High-frequency ultrasound (10–100 MHz) has been demonstrated to be sensitive to cell cytoskeletal changes. Cytoskeletal properties determine the biomechanical characteristics of cells and their role in many biomolecular processes. Examples include the aggressiveness and metastatic potential of breast cancer subtypes, T-cell activation during immune responses, and microtubule disintegration in Alzheimer’s disease. The objectives of this work were to optimize the use of high-frequency ultrasound to subtype breast cancer cells and to acoustically measure cytoskeletal modifications. Pulse-echo measurements of 7 breast cancer cell lines of different molecular subtypes were acquired over a 2.5-year period using a 50-MHz transducer immersed in the growth media of monolayer cell cultures. Cell reflections were isolated from the interfering cell-culture plate reflections, spectrally analyzed using Gaussian curve fits, and spectrally classified using a heat map.

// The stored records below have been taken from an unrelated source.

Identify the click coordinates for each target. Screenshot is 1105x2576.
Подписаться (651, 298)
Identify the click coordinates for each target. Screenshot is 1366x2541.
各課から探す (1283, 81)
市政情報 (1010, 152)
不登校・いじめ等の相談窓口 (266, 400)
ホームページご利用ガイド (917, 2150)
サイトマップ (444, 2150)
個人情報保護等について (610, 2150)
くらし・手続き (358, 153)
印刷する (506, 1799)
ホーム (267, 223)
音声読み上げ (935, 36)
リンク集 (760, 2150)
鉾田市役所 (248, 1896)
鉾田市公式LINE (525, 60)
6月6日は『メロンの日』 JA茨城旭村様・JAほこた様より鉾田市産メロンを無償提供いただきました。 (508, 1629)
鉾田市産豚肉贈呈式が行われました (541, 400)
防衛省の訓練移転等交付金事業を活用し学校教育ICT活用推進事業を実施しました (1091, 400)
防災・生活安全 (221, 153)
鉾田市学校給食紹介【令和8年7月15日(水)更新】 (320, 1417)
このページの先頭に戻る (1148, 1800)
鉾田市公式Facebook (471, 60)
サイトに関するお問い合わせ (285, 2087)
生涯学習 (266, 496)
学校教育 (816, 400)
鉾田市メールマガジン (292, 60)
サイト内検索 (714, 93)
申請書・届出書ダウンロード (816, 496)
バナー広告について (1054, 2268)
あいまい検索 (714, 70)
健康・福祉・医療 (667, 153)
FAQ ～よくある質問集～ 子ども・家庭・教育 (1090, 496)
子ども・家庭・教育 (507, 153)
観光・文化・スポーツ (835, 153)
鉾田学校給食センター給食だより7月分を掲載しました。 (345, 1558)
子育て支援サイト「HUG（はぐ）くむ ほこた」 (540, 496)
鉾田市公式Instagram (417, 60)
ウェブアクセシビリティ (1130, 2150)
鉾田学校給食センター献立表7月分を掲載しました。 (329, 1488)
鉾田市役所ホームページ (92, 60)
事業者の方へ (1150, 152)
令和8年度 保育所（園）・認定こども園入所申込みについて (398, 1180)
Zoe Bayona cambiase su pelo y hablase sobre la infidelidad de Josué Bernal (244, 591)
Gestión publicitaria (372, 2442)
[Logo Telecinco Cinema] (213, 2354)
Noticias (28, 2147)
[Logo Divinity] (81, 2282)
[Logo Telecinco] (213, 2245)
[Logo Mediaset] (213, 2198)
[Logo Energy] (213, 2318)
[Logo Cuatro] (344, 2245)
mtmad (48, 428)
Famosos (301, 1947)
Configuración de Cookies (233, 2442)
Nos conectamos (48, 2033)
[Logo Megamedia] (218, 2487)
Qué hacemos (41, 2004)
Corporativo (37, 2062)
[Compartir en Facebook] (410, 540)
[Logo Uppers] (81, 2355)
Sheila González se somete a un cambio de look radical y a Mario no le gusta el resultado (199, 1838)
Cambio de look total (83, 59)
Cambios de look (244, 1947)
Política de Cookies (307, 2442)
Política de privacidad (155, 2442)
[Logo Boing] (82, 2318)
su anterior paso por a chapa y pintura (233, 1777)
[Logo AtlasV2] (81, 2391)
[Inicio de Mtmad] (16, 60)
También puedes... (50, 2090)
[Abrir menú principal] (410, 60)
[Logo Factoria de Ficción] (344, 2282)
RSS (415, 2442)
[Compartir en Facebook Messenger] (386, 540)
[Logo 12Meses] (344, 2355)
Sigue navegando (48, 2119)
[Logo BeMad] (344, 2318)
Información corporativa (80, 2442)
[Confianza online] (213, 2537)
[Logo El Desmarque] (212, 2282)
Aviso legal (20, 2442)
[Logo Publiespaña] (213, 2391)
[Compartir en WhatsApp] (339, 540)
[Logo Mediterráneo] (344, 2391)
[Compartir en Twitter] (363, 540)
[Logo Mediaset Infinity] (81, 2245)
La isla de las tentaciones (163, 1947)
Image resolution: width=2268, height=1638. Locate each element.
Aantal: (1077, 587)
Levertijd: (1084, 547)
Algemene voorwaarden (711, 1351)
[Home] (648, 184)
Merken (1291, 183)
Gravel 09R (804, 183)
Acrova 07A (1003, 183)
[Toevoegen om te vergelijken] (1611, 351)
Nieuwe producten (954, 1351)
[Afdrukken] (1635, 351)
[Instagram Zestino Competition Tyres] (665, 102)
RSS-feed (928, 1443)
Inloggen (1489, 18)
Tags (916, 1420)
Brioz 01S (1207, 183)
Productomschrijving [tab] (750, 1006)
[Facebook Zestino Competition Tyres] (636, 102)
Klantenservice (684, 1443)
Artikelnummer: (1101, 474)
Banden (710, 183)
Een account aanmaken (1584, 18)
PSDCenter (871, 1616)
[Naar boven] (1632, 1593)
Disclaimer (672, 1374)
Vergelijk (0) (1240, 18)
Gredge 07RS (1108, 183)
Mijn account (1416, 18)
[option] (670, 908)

The heat map displayed distinct patterns that differentiated the cell lines by molecular subtype. Cell cultures were also treated with colchicine and sphingosylphosphorylcholine to observe modulation of the microtubule and actin components. Cell waveforms and spectra displayed time-dependent changes due to chemical modification of the cytoskeleton. These results further verify and improve the noninvasive use of high-frequency ultrasound to differentiate breast cancer subtypes and to monitor cytoskeletal alterations in real time.